The universe is a vacuum filled by the Higgs field. You can just look at it is some energy that hangs out everywhere and when particles interact with it, they wind up with mass. This energy has a value or potential, but it might not be the only possible value.

It might be a local minimum, or a false vacuum, and some big event might come along one day and knock us out of that local minimum. The universe would then settle at a new minimum, either another local minimum (metastable) or the one true minimum (stable).

"If the Universe lies in the only (or deepest) minimum of the potential, then its future is not threatened," Alexander Kusenko, a physicist at the University of California, Los Angeles, writes. "However, it is also possible that the current minimum is "local" and a deeper minimum exists, or the potential has a bottomless abyss separated from the local minimum by a finite barrier. In these cases, the Universe will eventually tunnel out into some other state, in which life as we know it might be impossible. Of course, the probability of such a catastrophic event must be small, because the Universe has remained in its present state for over ten billion years."

The Higgs boson discovery confirmed that the ground energy state of the universe depends on the potential of the Higgs field. As Kusenko explains, we should be able to calculate whether or not we're in a true ground state or just a stopping-off point based on the masses of the Higgs boson and the top quark. The current mass estimates of the Higgs boson, around 125 giga-electron-volts, imply that things could go either way.

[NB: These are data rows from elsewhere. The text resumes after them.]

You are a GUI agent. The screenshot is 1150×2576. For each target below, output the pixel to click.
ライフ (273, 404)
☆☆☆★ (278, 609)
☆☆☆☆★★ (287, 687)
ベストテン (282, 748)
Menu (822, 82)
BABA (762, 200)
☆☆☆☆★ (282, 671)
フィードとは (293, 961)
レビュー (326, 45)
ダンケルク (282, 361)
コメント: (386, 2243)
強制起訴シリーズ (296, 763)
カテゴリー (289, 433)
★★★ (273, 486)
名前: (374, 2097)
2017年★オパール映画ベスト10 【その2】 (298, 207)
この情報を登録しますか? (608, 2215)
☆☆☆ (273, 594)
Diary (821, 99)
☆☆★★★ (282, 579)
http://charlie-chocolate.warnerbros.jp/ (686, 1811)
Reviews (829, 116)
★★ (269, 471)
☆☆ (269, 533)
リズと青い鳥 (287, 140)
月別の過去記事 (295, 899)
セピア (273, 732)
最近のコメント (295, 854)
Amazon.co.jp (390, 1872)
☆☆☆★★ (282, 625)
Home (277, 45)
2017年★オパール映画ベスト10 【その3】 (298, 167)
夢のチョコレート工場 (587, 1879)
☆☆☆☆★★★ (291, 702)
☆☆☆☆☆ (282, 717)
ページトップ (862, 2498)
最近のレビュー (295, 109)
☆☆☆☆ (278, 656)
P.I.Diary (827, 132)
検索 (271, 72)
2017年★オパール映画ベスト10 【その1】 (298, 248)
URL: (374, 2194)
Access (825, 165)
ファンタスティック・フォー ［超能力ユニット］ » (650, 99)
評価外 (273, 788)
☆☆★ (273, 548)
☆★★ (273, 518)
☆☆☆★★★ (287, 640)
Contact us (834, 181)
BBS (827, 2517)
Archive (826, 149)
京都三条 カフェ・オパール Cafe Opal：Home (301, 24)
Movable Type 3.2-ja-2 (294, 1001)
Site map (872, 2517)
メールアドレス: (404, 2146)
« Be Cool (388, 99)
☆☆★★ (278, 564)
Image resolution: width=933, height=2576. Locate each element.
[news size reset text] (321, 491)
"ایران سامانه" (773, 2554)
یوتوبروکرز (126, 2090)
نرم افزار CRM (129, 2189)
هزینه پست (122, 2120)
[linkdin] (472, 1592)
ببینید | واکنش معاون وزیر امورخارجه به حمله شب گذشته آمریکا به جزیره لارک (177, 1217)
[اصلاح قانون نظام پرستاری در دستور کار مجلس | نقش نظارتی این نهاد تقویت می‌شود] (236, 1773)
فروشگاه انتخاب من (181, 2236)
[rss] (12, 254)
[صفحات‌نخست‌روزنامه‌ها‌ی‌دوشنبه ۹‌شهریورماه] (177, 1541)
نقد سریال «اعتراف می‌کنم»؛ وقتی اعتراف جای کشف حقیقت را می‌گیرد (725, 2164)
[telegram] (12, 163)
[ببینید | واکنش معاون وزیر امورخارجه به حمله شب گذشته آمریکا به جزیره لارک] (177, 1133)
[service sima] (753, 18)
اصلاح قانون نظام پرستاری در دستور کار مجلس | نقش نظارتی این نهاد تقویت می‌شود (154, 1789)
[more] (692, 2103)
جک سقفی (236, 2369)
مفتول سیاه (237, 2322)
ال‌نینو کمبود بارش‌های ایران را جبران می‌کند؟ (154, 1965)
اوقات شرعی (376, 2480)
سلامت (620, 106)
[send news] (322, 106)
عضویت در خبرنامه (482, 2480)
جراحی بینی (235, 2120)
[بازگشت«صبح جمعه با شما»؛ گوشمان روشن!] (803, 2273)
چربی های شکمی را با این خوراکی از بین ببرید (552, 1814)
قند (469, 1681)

The Pikelner study calculates the Higgs potential with what Kusenko assures us is the most reliable analysis to date. Basically, if current values for the Higgs boson and other Standard Model particles are mostly correct, absolute stability is possible. This depends on those values not changing and that some emerging New Physics doesn't screw everything up, which it probably will. But, even if the universe is metastable, we shouldn't expect things to go haywire for many billions of years, so rest easy-ish.